Regular trips to Greece's North West are always highlights and I always return with new impressions. Below are impressions from our latest trip out West.
Lights after the end of the tunnels!
The highway from Thessaloniki to Igoumenitsa (Egnatía Odós) is simply spectacular! No money must have been spared when designing this road. And not a single road damage in over 300 Km of highway! Something interesting caught my attention this time around: over long stretches, the highway is illuminated on both sides. Not just a few lamps here and there, perhaps in the vicinity of cities. No. Complete and first class illumination throughout the middle of nowhere! I have never seen this kind of luxury anywhere else. Some construction company must have been quite happy when it received this order...
Metsovo - a little jewel
All I knew about Metsovo was what I had read about it in books about the Civil War, so I expected a forsaken small village. Quite to the contrary! A really charming tourist town. The hotelier (quite a fancy hotel!) showed pictures where there were over 1 meter of snow in winter time. The place looked like a ski village on the Arlberg Mountain. After my wife pointed out to him that I was Austrian and not German, he became a little more relaxed. He said that the Germans had really been brutal during WW2. And when I was out of sight, as my wife later told me, he said to her "and the Austrians just as well". But he was a nice man!
Ioannina - no longer bustling?
I had always loved this city for its bustling inner city life. Only last spring had I experienced the city that way. This time, the place looked quiet, if not depressed. I discussed this with our favorite waitress at the Gran Serai Hotel who had dinstinguished herself in the past with economic analyses. Her judgement? The depression is finally hitting Ioannina.

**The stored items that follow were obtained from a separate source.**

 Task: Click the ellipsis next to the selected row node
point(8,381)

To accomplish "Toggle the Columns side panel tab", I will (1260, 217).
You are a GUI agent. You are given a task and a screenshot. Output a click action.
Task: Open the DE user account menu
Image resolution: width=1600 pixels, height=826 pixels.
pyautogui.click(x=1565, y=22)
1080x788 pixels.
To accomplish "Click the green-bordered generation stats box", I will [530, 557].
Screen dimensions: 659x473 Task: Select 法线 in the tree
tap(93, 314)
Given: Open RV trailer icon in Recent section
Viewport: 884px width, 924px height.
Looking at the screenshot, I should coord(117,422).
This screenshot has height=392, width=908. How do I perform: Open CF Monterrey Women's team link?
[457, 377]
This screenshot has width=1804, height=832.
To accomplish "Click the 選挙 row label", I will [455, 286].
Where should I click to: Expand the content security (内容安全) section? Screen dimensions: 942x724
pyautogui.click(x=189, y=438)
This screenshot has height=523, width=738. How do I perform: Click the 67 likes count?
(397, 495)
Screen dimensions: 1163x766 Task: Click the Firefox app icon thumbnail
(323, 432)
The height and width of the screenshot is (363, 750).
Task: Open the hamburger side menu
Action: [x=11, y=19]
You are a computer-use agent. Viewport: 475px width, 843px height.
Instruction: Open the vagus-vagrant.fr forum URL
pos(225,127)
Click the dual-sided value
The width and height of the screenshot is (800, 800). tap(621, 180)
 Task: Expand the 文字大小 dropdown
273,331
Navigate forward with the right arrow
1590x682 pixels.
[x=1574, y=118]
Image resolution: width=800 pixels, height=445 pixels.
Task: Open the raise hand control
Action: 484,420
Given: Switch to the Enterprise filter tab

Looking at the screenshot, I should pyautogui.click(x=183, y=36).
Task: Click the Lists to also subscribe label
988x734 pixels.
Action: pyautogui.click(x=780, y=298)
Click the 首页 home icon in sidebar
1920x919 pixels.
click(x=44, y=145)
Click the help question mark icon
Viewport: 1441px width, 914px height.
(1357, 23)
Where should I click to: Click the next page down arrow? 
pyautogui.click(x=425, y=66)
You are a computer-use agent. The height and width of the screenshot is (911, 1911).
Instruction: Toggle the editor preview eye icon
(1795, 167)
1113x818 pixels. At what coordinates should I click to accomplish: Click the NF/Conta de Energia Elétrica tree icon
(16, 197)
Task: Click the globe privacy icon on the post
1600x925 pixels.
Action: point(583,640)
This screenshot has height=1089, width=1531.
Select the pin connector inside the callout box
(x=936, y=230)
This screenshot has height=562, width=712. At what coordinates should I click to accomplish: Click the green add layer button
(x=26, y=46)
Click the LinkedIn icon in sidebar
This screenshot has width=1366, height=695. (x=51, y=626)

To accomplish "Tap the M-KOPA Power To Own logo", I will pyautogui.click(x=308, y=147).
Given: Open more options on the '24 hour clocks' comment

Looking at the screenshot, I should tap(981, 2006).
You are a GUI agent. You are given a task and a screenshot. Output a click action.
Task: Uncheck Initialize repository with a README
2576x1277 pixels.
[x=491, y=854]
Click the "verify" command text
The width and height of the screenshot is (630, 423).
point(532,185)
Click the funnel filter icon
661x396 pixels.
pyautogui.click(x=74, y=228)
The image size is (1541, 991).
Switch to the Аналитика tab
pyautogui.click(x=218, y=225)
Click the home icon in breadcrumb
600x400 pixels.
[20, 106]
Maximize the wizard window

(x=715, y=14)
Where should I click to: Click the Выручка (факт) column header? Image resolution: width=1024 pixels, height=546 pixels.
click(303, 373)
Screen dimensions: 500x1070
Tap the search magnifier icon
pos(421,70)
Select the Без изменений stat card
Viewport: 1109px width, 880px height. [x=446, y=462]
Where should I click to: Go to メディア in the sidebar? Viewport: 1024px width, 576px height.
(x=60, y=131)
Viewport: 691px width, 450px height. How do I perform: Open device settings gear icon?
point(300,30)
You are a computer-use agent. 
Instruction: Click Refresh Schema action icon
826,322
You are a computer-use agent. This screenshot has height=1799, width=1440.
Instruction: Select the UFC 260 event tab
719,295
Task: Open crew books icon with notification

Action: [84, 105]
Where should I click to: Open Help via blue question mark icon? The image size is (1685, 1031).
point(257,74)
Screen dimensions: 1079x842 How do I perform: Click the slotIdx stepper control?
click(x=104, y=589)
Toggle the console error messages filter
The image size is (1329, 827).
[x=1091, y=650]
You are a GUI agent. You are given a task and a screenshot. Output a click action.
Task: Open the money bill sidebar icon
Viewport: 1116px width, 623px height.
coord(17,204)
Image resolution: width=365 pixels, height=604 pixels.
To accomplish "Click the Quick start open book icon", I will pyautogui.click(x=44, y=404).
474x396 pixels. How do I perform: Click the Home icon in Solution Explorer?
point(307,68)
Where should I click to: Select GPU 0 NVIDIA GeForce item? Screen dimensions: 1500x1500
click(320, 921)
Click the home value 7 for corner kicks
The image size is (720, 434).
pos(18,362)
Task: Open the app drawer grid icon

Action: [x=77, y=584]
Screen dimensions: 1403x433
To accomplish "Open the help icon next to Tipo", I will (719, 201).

Parga - here come the Anglo's!
What a busy tourist place! And much more surprising: the place if fully under control of the English. In Chalkidiki, where we spend most our beach time, it seems that there are only Slavic accents to be heard. Russians, Serbs, Romanians, Bulgarians, etc. Hardly any 'West-Europeans'. Quite a change to be suddenly surrounded by English who act like they own the place.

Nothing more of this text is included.